=== What the task requires ===
Print nothing but the lines from the start of the listing below through the line that contains "Screen dimensions: 877x505". Do not include the pictures.

=== Data for review ===
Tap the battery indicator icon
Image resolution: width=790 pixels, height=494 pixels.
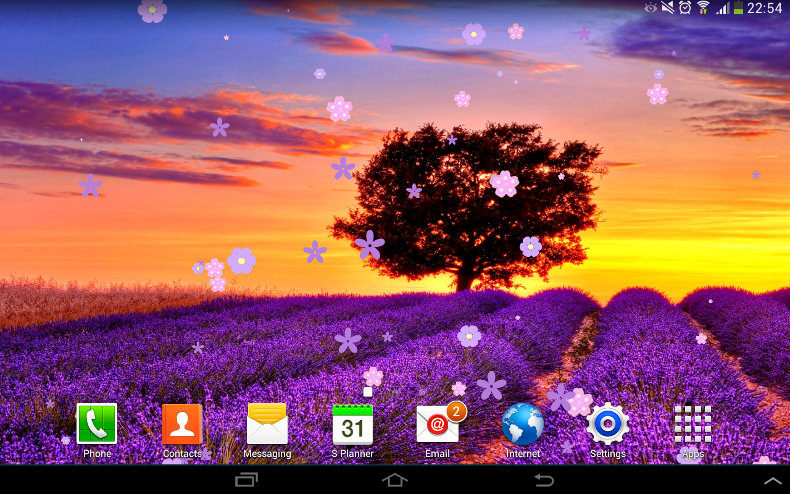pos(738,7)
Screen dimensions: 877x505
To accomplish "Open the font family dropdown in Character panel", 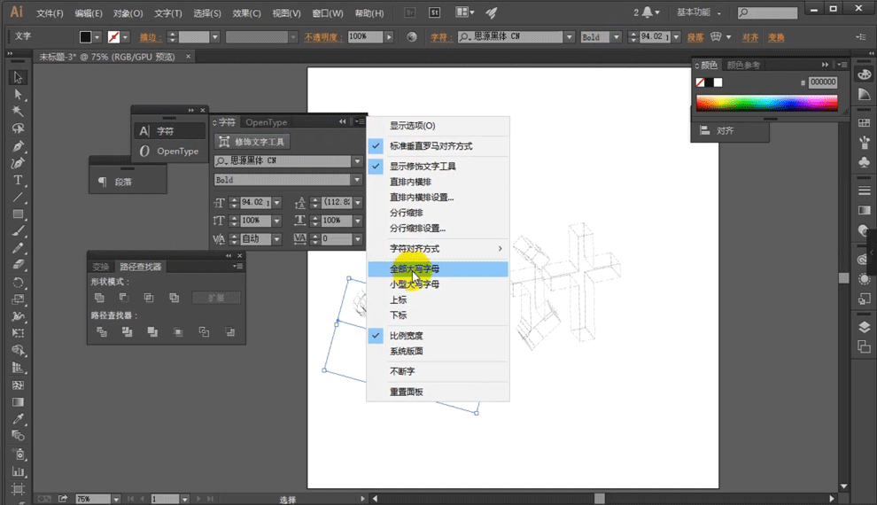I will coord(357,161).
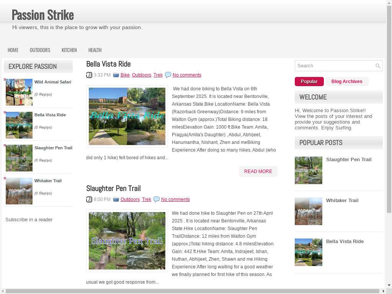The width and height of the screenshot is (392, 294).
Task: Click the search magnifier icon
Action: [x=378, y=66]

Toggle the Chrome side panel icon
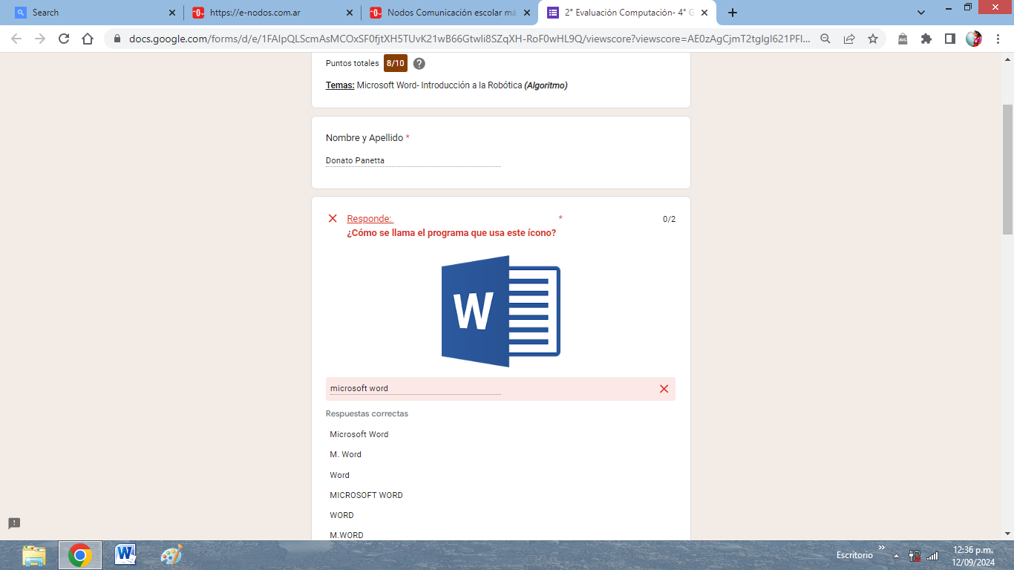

=== Answer to this problem ===
Tap the battery indicator icon
Image resolution: width=790 pixels, height=494 pixels.
pos(738,7)
Screen dimensions: 877x505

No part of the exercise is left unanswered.